Return the lines from the one containing "Where should I" through the one containing "tap(1410, 53)", both included, with the pictures left out.

§ **Records to process**

◆ ◆ ◆ ◆

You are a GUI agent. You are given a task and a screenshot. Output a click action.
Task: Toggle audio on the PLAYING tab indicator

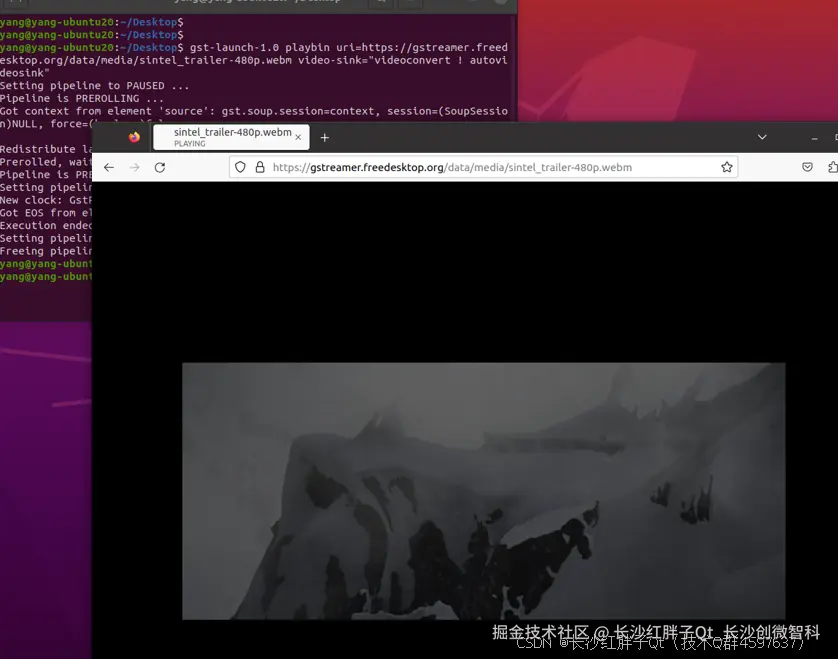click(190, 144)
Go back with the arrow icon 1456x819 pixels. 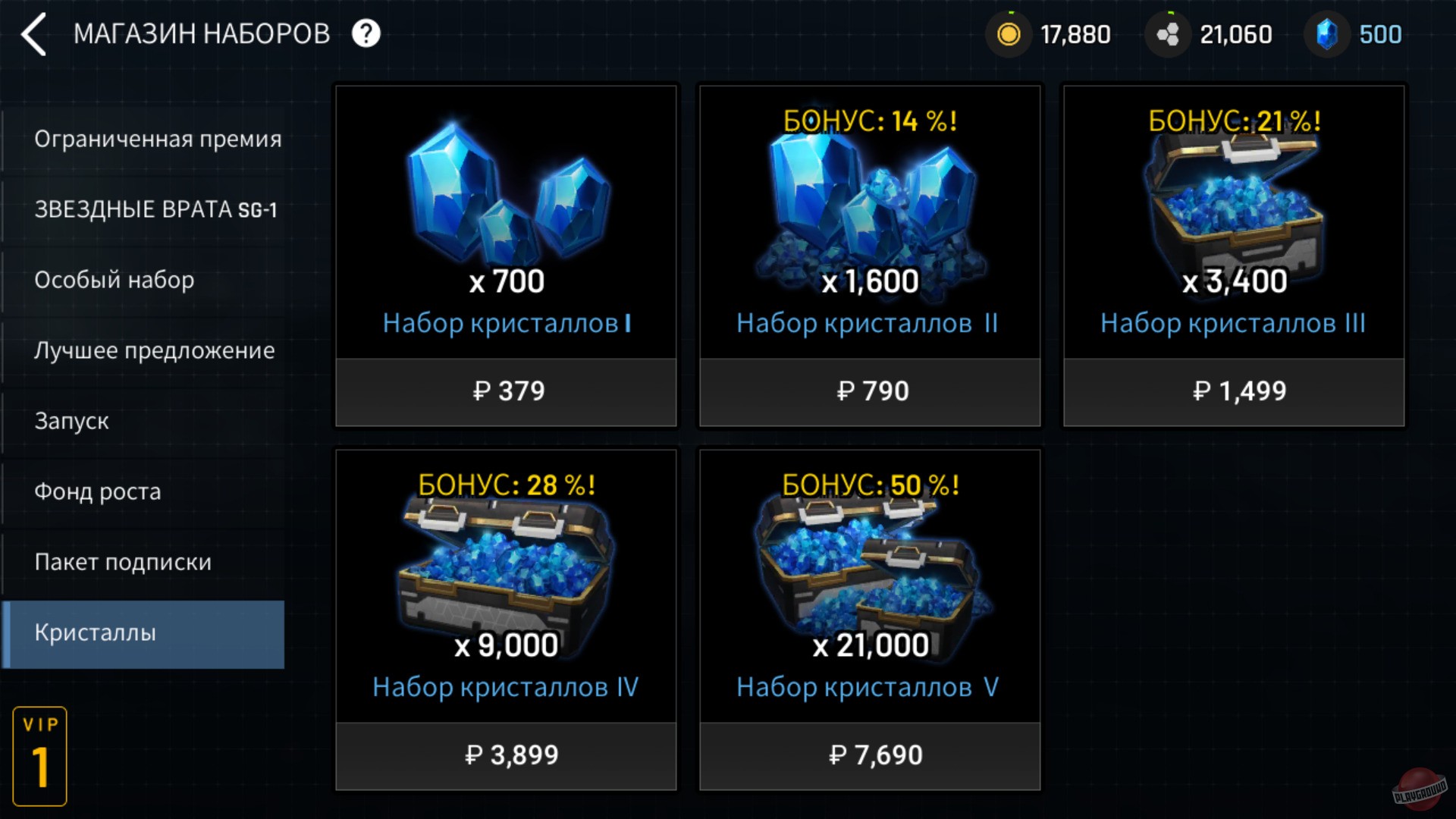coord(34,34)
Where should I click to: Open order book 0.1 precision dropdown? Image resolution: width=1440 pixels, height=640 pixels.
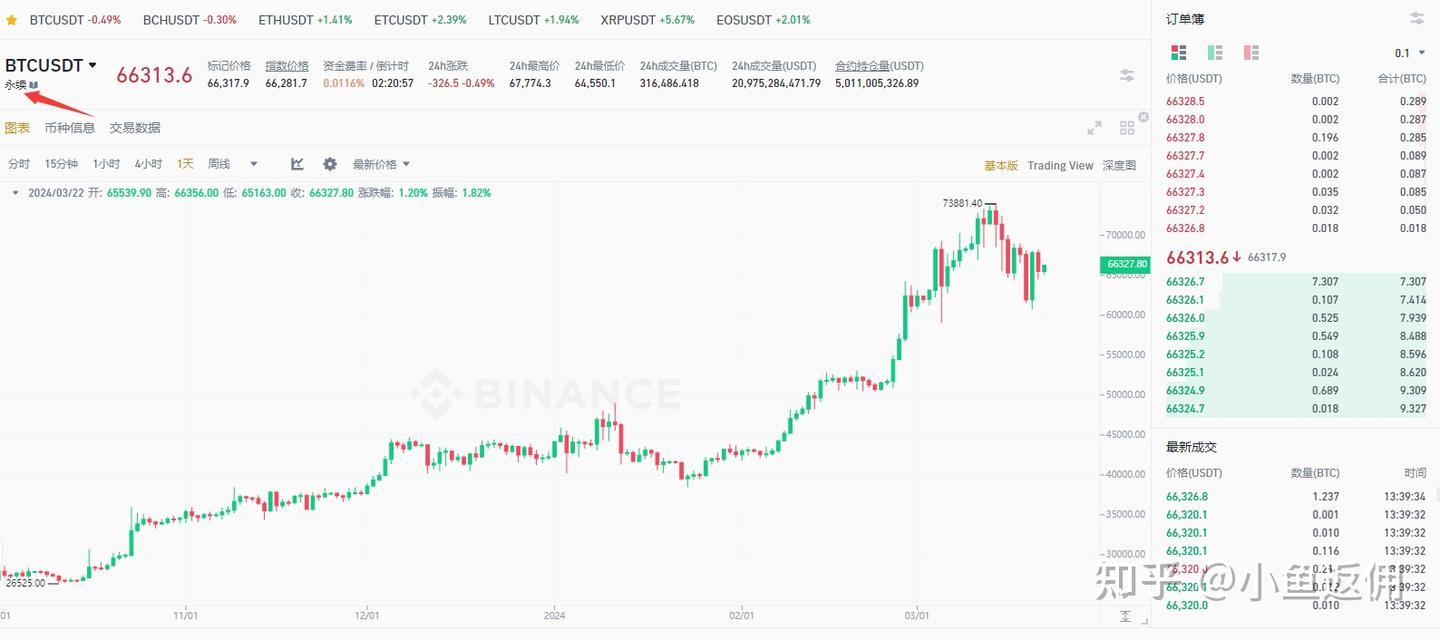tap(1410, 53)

◆ ◆ ◆ ◆

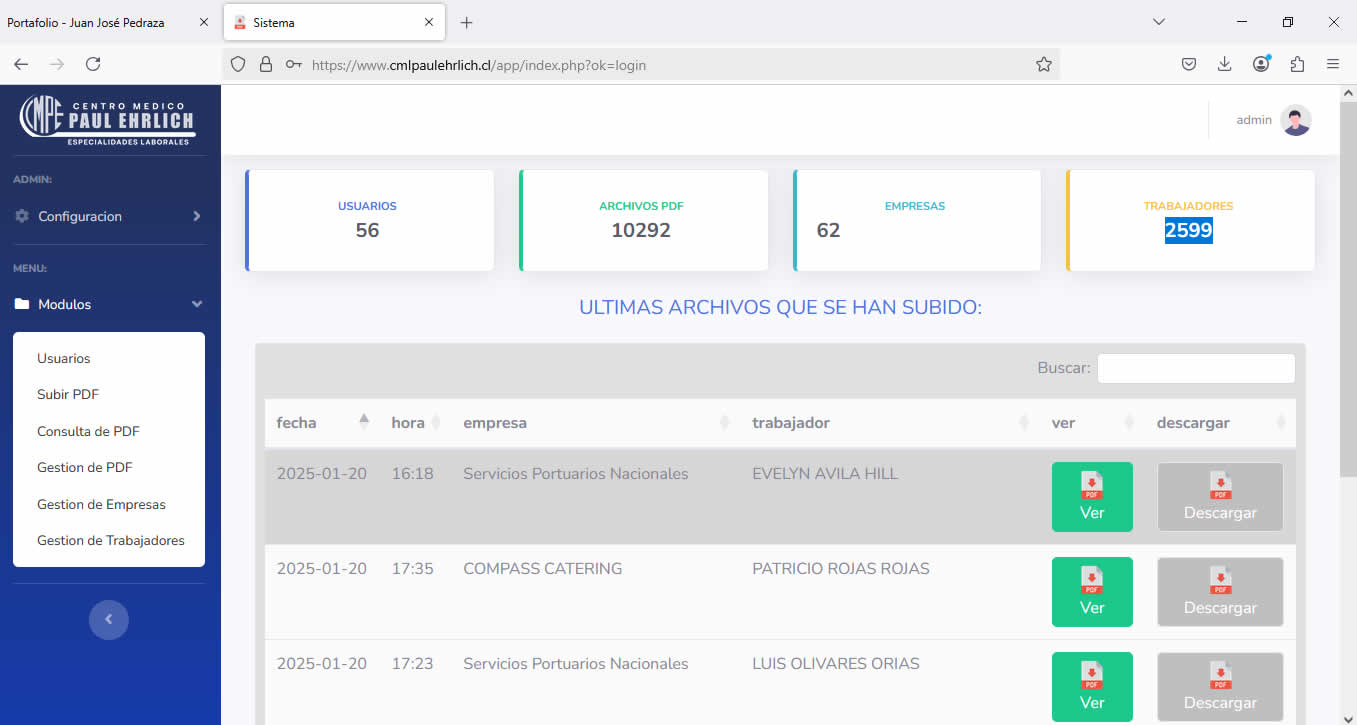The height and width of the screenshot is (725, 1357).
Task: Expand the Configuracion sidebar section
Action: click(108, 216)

◆ ◆ ◆ ◆

§ **Solved exercise**
Where should I click to: Open order book 0.1 precision dropdown? Image resolution: width=1440 pixels, height=640 pixels.
tap(1410, 53)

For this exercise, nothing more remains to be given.